[Consignes]: Veuillez recopier l'extrait sur le cinéma expérimental de « On s’immerge pendant » à « Media City s’achève. », en substituant « quinzaine » à « semaine ».

[Extrait]:
• • • • • • •
On s’immerge pendant une semaine dans un cinéma surplombé de l’adjectif « expérimental » qui, disons-le, a souvent deux fonctions. D’abord permettre aux festivals mainstream d’enfermer certaines pratiques dans des programmes «fourre-tout», les excluant des compétitions pour ne jamais, ô grand jamais, mettre en doute les formes normatives et dominantes du «vrai» cinéma. Ensuite qualifier une renaissance analogique qui commence à battre de l’aile, s’appuyant inlassablement sur la préciosité de son celluloïd pour faire perdurer une tradition où la notion d’expérimentation, au sens de recherche de nouvelles formes, n’existe plus. Il faudrait un texte, un jour prochain, pour vraiment discuter ce phénomène (les chroniques de Mike Hoolboom s’y frottent déjà un peu), mais cette remarque me semble essentielle alors que la deuxième soirée du Festival Media City s’achève. 

Je sors du programme #3 habité par une colère noire, c’est-à-dire pris de tremblements épidermiques, le ventre politiquement bouillonnant. Par certains aspects, et loin de moi l’idée d’une condamnation définitive puisque je possède moi aussi un attachement particulier au grain de la pellicule, la programmation de Media City participe de la deuxième définition d’ « expérimental » précédemment établie. Si l’amour du celluloïd n’a rien de problématique en soi, il est à l’origine de ce que j’appellerais le paradoxe contemporain de l’avant-garde. Le terme, hérité du siècle passé, invoque sémiotiquement l’idée d’un cinéma visionnaire. Or, le passage à une résistance analogique nous fait basculer dans l’époque du laboratoire, qui reste un espace marginal, mais devient animé d’une force de préservation des pratiques, et non plus d’un élan de révolution des images.  C’est là que le terme d’avant-garde montre toute sa désuétude et initie un trajet dangereux que j’exprimerais par l’interrogative : peut-on prétendre à un cinéma expérimental quand notre vision est imprégnée d’une lecture passée — j’hésite à dire « passéiste » — du monde ?
• • • • • • •
[Données fournies]:
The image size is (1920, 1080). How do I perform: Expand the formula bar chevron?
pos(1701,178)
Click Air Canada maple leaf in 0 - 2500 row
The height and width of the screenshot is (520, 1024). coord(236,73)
• • • • • • •
[Réponse proposée]:
On s’immerge pendant une quinzaine dans un cinéma surplombé de l’adjectif « expérimental » qui, disons-le, a souvent deux fonctions. D’abord permettre aux festivals mainstream d’enfermer certaines pratiques dans des programmes «fourre-tout», les excluant des compétitions pour ne jamais, ô grand jamais, mettre en doute les formes normatives et dominantes du «vrai» cinéma. Ensuite qualifier une renaissance analogique qui commence à battre de l’aile, s’appuyant inlassablement sur la préciosité de son celluloïd pour faire perdurer une tradition où la notion d’expérimentation, au sens de recherche de nouvelles formes, n’existe plus. Il faudrait un texte, un jour prochain, pour vraiment discuter ce phénomène (les chroniques de Mike Hoolboom s’y frottent déjà un peu), mais cette remarque me semble essentielle alors que la deuxième soirée du Festival Media City s’achève.